These are used in the optimization logic and are exported for experimentation with custom optimization loops, e.g. having agents interact in an environment for a set amount of time before scoring, culling, breeding, and mutating.

  • func TuneOptimization[T Ordered](params OptimizationParams[T], max_threads ...int) (int, error)
  • func BenchmarkOptimization[T Ordered](params OptimizationParams[T]) BenchmarkResult
  • type BenchmarkResult struct
    • CostOfCopy int
    • CostOfMutate int
    • CostOfMeasureFitness int
    • CostOfIterationHook int

TuneOptimization uses BenchmarkOptimization to estimate the benefit from running an optimization problem with parallelism. There are cases where the overhead from synchronization between goroutines (and some additional heap allocation) may outweigh the costs of running the optimization sequentially. This will be useful if, for example, you want to make a forecasting model that uses the last 30 days of weather data as a training set and is reset every day; since the structure of the data and the functions for mutation and measuring fitness will be the same, it makes sense to tune the optimization at the outset and run with an optimal level of parallelization during the daily reset.

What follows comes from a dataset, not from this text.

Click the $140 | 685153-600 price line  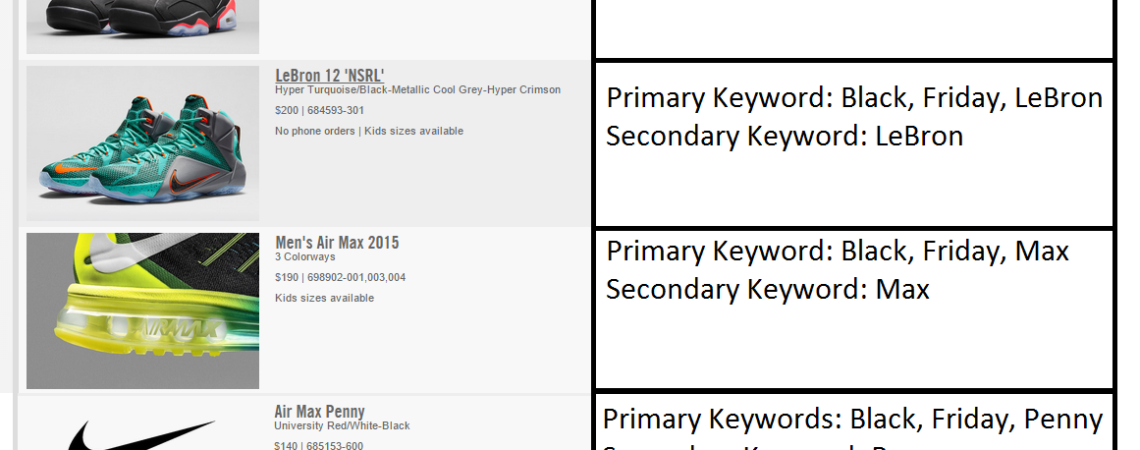click(x=319, y=445)
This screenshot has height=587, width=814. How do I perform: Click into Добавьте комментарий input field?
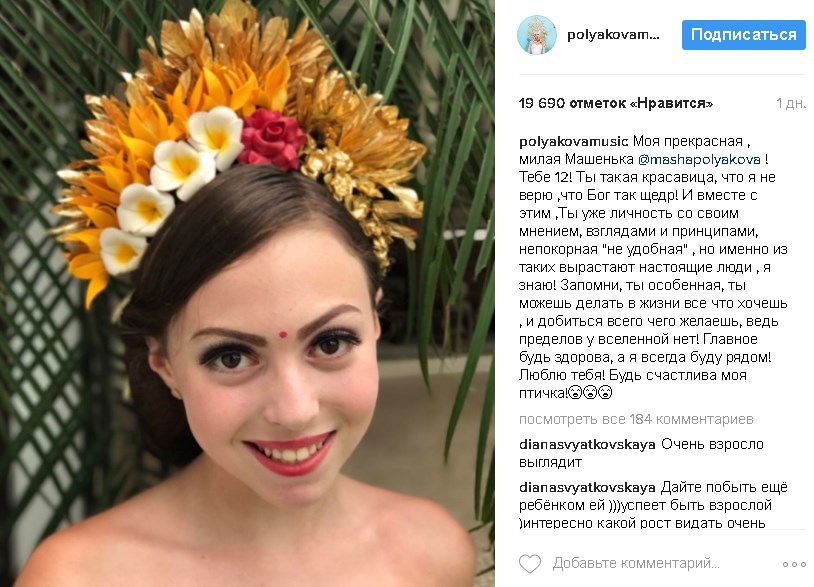tap(636, 563)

Note that this works in the broad sense that it selects parallelism for workloads that I manually determined through my own benchmarks would benefit from parallelism, but the exact number of goroutines it suggests should be taken with a grain of salt. Hence, there is an optional max_threads parameter that will clamp the upper end of its estimate. The lower bound is 1, which means no parallelism.

Usage

There are are least three ways to use this library: using an included optimization function, using a custom optimization function, and using the genetic classes as the basis for an artificial life siMulation. Below is a trivial example of how to do the first of these three.

package main

import (
    "fmt"
    "math"
    "math/rand"
    "github.com/k98kurz/bluegenes"
)

var target int = 123456

// Produces a fitness score. Passed as parameter to OptimizeGene.
func measureFitness(code bluegenes.Code[int]) float64 {
    sum := 0
    if !code.Gene.Ok() {
        return 0.0
    }
    for _, b := range code.Gene.Val.Bases {
        sum += b
    }
    return 1.0 / (1.0 + math.Abs(float64(sum - target)))
}

// Mutates a gene at random. Passed as parameter to OptimizeGene.
func mutateCode(code *bluegenes.Code[int]) {
    if !code.Gene.Ok() {
        return
    }
	code.Gene.Val.Mu.Lock()
	defer code.Gene.Val.Mu.Unlock()
	for i := 0; i < len(code.Gene.Val.Bases); i++ {
		val := rand.Float64()
		if val <= 0.1 {
			code.Gene.Val.Bases[i] /= bluegenes.RandomInt(1, 3)
		} else if val <= 0.2 {
			code.Gene.Val.Bases[i] *= bluegenes.RandomInt(1, 3)
		} else {
			code.Gene.Val.Bases[i] += bluegenes.RandomInt(-11, 11)
		}
	}
}

func main() {
	// Gene initialization options
	base_factory := func() int { return bluegenes.RandomInt(-10, 10) }
	opts := bluegenes.MakeOptions[int]{
		NBases:      bluegenes.NewOption(uint(5)),
		BaseFactory: bluegenes.NewOption(base_factory),
	}

	// create initial population
	initial_population := []bluegenes.Code[int]{}
	for i := 0; i < 10; i++ {
		gene, _ := bluegenes.MakeGene(opts)
		initial_population = append(initial_population, bluegenes.Code[int]{Gene: bluegenes.NewOption(gene)})
	}

	// optional: log each iteration
	log_iteration := func(gc int, pop []*bluegenes.ScoredCode[int]) {
		fmt.Printf("generation %d, best score %f\n", gc, pop[0].Score)
	}

	// set up parameters
	params := bluegenes.OptimizationParams[int]{
		InitialPopulation: bluegenes.NewOption(initial_population),
		MeasureFitness:    bluegenes.NewOption(measureFitness),
		Mutate:            bluegenes.NewOption(mutateCode),
		MaxIterations:     bluegenes.NewOption(1000),
	}

	// optional: tune the optimization; not necessary for this trivial example
	parallel_size, err := bluegenes.TuneOptimization(params)

	if err != nil {
		fmt.Println("error encountered during tuning:", err)
	} else if parallel_size > 1 {
		params.ParallelCount = bluegenes.NewOption(parallel_size)
	}

	params.IterationHook = bluegenes.NewOption(log_iteration)

	// run optimization
	n_iterations, final_population, err := bluegenes.Optimize(params)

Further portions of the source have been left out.